David, the psalmist king, made Israel sing about it:
“All the ends of the earth shall remember and turn to the Lord, and all the families of the nations shall worship before you.”
Probably some in Israel mumbled it rather than rejoicing in it, but David put it there in his psalms for them to get their heads around. Later, Isaiah prophesied it:
“He [Messiah] will not grow faint or be discouraged till he has established justice in the earth; and the coastlands wait for his law.”
Again, he writes:
“I will make you [Messiah] as a light for the nations, that my salvation may reach to the end of the earth.”
This was always God’s endgame: blessing the entire world. But to accomplish it he raised up his Servant. Then he sent him to the Jews first.
Telling You the Obvious
I am telling you the obvious, am I not? If you’re a Gentile Christian reader of this blog today, you have received the gospel message and are currently enjoyed the rich blessings of a loving God. Moreover, you are enjoying them at the expense of Israel. If you doubt that, go read Romans 11: “Through their [Israel’s] trespass salvation has come to the Gentiles, so as to make Israel jealous.” That’s not because God made Israel sin so he could pour out his wrath on them, but because our God is so magnificently sovereign that he used the entirely voluntary thoughts, words and actions of wicked men to abound to his own glory. He is still doing it today.
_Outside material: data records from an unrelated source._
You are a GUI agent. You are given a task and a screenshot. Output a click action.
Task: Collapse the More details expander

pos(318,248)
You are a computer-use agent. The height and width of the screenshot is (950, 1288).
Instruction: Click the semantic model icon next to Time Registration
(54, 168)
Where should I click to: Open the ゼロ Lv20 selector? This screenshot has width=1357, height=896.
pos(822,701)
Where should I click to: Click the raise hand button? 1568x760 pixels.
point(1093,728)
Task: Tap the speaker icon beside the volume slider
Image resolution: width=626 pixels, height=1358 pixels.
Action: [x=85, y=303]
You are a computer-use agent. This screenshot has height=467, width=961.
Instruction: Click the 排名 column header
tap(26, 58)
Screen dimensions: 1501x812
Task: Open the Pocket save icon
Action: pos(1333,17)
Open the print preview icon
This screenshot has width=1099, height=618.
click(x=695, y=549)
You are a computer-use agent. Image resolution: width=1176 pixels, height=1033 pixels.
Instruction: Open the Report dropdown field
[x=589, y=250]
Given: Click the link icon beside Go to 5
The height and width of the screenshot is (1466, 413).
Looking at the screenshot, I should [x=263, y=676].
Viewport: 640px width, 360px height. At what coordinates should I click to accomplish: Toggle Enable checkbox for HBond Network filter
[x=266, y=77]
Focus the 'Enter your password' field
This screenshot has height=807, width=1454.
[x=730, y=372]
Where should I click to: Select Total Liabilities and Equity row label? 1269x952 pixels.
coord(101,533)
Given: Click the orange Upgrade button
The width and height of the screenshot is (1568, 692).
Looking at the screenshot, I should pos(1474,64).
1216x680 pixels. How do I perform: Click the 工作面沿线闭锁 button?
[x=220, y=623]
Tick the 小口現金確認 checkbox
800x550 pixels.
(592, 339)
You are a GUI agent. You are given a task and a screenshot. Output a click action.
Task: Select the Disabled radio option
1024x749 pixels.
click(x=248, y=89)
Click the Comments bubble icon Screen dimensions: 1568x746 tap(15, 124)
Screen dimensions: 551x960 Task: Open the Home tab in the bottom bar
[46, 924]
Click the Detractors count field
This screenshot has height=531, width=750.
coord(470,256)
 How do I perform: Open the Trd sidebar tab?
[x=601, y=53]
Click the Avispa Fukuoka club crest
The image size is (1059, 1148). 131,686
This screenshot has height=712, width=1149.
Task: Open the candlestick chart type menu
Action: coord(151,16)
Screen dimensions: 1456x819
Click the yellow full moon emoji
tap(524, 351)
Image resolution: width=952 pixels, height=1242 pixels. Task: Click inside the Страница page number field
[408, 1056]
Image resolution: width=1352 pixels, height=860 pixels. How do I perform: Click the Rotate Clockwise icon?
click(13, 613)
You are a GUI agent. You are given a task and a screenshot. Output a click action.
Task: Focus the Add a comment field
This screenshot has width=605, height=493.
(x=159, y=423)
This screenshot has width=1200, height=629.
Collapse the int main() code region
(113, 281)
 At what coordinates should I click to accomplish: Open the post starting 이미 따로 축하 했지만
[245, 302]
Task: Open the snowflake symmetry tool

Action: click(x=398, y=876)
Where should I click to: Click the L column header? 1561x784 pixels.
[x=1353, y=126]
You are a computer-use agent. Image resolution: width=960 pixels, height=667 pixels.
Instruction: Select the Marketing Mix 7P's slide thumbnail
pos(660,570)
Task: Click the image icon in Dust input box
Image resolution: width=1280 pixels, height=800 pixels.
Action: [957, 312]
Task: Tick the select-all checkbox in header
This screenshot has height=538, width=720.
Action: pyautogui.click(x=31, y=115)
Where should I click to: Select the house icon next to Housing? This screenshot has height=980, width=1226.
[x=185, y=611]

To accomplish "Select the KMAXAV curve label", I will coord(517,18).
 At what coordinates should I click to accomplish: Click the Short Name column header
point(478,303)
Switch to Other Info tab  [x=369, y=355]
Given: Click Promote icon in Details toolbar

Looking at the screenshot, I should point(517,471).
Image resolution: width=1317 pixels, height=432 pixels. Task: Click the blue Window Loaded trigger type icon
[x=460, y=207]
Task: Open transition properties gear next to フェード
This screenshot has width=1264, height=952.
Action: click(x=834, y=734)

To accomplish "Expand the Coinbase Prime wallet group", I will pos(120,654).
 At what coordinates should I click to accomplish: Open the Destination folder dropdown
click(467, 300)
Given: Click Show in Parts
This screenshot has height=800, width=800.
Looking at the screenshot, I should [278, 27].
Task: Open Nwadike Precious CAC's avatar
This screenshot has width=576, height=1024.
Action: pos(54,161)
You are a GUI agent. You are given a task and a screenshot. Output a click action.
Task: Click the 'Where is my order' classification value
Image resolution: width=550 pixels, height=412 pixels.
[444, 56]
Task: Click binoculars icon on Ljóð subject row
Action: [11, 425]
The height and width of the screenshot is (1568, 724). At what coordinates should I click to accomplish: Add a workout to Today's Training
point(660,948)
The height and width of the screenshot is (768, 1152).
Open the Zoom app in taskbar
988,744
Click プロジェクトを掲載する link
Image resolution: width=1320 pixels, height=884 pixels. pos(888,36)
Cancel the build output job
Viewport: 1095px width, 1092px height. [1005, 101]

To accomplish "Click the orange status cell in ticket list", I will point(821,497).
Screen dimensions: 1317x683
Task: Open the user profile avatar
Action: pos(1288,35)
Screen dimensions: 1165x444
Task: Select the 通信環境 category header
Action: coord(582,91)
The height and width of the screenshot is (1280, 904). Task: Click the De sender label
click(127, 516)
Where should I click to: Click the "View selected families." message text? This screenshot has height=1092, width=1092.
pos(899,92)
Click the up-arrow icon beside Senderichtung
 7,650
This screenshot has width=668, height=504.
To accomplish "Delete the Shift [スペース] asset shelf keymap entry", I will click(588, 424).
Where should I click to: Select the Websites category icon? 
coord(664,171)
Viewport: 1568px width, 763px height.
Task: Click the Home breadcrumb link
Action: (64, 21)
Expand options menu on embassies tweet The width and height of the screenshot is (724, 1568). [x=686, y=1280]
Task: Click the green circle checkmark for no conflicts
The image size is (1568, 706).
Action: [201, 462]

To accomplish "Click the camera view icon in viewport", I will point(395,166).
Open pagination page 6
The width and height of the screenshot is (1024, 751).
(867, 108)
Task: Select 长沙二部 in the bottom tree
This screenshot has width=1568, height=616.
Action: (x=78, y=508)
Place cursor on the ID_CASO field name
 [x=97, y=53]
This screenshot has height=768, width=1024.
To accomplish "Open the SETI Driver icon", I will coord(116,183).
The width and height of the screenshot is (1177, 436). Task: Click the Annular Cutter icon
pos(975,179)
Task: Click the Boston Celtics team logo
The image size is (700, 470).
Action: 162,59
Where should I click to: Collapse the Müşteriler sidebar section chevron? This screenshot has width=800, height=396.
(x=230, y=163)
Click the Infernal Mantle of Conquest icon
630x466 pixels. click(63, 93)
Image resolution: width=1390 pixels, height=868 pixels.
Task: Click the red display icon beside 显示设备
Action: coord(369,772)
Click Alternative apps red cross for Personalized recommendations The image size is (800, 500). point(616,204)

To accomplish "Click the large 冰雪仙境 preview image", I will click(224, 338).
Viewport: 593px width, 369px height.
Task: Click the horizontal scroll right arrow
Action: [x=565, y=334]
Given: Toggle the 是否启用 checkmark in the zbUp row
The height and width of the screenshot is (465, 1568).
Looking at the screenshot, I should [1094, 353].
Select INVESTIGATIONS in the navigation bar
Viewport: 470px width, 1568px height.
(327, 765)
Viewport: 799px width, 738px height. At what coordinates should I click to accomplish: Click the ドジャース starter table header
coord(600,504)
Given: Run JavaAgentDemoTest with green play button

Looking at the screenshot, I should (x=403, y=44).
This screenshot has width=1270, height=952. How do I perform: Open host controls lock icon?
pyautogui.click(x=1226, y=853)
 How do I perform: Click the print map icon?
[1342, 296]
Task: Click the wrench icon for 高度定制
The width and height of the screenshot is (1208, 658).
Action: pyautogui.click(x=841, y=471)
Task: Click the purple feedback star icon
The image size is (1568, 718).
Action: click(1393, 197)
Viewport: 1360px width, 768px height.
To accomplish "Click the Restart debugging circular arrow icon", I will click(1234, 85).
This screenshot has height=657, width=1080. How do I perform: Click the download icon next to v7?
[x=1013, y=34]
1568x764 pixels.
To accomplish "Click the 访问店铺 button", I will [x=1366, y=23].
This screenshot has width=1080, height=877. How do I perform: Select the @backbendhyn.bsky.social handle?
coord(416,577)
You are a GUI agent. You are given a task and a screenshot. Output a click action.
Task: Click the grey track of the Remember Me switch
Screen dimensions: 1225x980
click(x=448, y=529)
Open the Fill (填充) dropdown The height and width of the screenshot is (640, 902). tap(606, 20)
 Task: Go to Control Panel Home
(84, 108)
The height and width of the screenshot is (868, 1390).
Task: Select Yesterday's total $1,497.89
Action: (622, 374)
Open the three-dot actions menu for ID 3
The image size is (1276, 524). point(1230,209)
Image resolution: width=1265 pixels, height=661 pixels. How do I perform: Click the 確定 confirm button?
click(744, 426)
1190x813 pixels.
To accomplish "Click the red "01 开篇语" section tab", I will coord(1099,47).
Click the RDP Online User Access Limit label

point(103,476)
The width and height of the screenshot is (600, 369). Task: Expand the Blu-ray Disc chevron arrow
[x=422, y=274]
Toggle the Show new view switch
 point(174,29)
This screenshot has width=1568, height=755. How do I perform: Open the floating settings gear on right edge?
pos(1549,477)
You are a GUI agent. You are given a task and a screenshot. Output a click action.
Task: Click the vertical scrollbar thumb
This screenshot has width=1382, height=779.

What’s Paul’s point in writing this to Gentiles? Do not be arrogant toward those branches that were broken off the olive tree of God’s blessing and testimony in order that you and I could be grafted in. Do not be arrogant toward the Jews as a nation. Why? Because “God has the power to graft them in again”, and believe me, Paul says, they are a more natural fit. God is going to bless the nation of Israel once again in fulfillment of his promises. Jesus is going to rule the world from Jerusalem surrounded by his fellow Jews. Don’t believe that’s possible? Oddly enough, I’d say you have insufficient faith in the sovereignty, generosity and love of your own God. Coming from some theological places, that’s truly ironic.
First, and Finally
Folks, I’m hearing an awful lot of boasting against the branches online these days, most often from young, passionate men. But the Father sent his servant Son to the Jews first. Not only that, he will send him to the Jews again, and you and I will not be waiting here on earth to see it. We’ll be looking over his shoulder as he rides to the defense of his earthly people.
Don’t make the mistake of boasting against the branches. It’s very trendy, but it’s very wrong. You know who you sound like when you do it? You sound exactly like first century Gentile-hating Jews.
That, my friends, is not a good look.